Melbourne Water has committed $300m or so to improving the quality of water discharged from the Eastern Treatment Plant (ETP) to Class A which is suitable for a number of things other than drinking or direct contact with humans. This water after being treated will be pumped to Boags Rocks for discharge to Bass Strait.

I find it short sighted that Melbourne Water has not pursued the use of this water as a substitute for potable water in the south east, especially for industry.

There was an ideal opportunity for a pipe to be constructed as a part of the EastLink project to carry water northwards along the Dandenong Creek Valley to service industry, golf courses and basically anyone else who wanted the water.
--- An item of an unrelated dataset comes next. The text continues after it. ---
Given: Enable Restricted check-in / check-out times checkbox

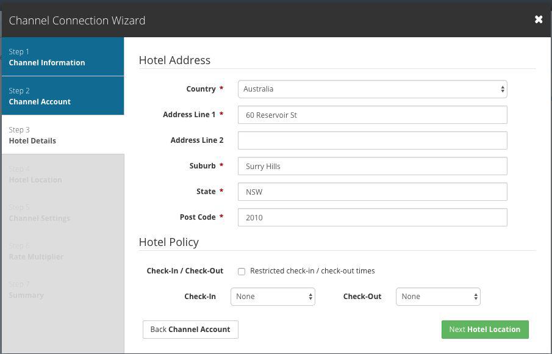Looking at the screenshot, I should point(242,272).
Another system that is starting to be considered is the use of excess sotrmwater runoff as a re-usable resource. The Essendon Football Club has just completted such a system under the Windy Hill Oval.

Similar systems are incorporated into the MCG and Etihad Stadium. This type of central recycling system could be built into retarding basins and be used to water sports ovals, golf course, school ovals, parks, gardens, or used for suitable industrial processes.

By having a commitment to finding solutions to the problem that are not just based on damming a river of desalination, Melbourne will have a more stable and diverse water supply in the future.

1 comment:

Anonymous said...

Brumby's single-mindedness annoys me too...though I can't say I've done much research into water issues (not as much as PT issues).